DOCUMENTO DE ORIGEM:
O Martírio de Alexei Bueno


Folha de São Paulo
26.01.1998

 

"Hei de ser apupado, quem sabe, como indelicado ou de mau gosto", diz Alexei Bueno no início do seu longo poema "Entusiasmo", escrito entre 15 e 24 de janeiro do ano passado, que agora sai em livro pela Topbooks.

Nada mais provável do que "apuparem" o mau gosto de Alexei Bueno. Ele tem se destacado como defensor de uma espécie de neo-romantismo, de uma poesia desbragada, solene, febril; apresenta-se quase como mártir, como um São Sebastião entre flechas, diante dos padrões conhecidos da ortodoxia crítica. Essa ortodoxia, de origem concretista ou não, pouco importa, tende a elogiar qualquer poeta pela concisão, pelo apuro da forma, pelo rigor, pela brevidade.

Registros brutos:

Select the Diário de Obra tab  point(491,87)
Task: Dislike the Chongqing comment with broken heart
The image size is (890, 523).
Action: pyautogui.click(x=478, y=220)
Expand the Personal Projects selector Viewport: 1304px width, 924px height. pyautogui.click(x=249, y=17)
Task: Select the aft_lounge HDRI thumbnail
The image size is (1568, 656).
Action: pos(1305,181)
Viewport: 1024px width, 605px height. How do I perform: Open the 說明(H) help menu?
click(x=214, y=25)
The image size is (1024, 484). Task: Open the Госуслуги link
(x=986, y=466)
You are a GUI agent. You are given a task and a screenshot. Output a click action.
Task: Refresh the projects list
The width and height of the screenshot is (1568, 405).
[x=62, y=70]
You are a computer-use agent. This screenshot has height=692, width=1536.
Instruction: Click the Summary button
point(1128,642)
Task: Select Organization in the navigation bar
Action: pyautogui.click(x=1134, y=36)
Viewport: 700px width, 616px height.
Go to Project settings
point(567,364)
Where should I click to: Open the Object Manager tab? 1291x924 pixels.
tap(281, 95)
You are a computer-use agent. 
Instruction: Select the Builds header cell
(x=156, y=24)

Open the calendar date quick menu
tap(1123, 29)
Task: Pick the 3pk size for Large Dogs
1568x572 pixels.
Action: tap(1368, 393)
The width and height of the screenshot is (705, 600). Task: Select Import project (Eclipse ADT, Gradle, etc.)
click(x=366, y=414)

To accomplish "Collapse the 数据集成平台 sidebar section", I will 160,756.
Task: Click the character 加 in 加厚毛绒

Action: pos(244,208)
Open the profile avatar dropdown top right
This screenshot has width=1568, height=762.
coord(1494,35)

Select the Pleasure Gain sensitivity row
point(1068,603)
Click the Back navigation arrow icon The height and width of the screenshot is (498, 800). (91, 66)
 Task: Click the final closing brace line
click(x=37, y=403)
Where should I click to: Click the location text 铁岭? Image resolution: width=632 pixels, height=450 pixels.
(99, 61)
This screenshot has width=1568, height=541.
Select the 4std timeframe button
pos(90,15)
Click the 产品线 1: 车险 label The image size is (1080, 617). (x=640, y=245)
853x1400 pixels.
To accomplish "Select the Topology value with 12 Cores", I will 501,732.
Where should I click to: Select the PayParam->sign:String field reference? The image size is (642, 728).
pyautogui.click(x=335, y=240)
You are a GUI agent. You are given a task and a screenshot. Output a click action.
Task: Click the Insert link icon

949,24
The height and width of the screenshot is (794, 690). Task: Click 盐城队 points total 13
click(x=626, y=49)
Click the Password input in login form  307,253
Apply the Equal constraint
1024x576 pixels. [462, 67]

LISTA DE TAREFAS:
(1) Segundo o texto sobre a poesia de Alexei Bueno, por qual editora o poema "Entusiasmo" sai em livro?
(2) Redija a continuação do texto sobre a poesia de Alexei Bueno, a partir da última frase apresentada.

RESPOSTAS EM ORDEM:
(1) Pela Topbooks.

(2)
Seria fácil fazer crítica literária se tivéssemos critérios imediatos de "certo" e de "errado". Se acharmos, com ótimas razões teóricas, aliás, que o certo é ser breve, conciso, rigoroso e lógico, então Alexei Bueno está errado, erradíssimo, é ridículo, é de mau gosto e -para usar o termo- apupá-lo-emos.

Mas Alexei Bueno sabe perfeitamente dos riscos que está correndo. A palavra que usou para título de seu poema estrebuchante -"Entusiasmo"- tem vasto pedigree na literatura. Madame de Stael, no começo do século 19, elogiava o "entusiasmo" dos alemães -dos românticos- diante do frio bom gosto, ao constante senso do ridículo, do meio literário francês.

De modo que ser "ridículo", ou cair no "mau-gosto", deixou de ser pecado literário com o romantismo. A equação operada por Alexei Bueno é claríssima: se, hoje em dia, estamos numa tradição moderna de bom gosto, rigor, concisão etc., é que estamos sob a mesma ditadura que sufocou a poesia francesa durante o século 18, e, se formos ridículos, desbragados, entusiásticos, estaremos rompendo com a convencionalidade existente. E os apupos de hoje serão o aplauso das gerações futuras.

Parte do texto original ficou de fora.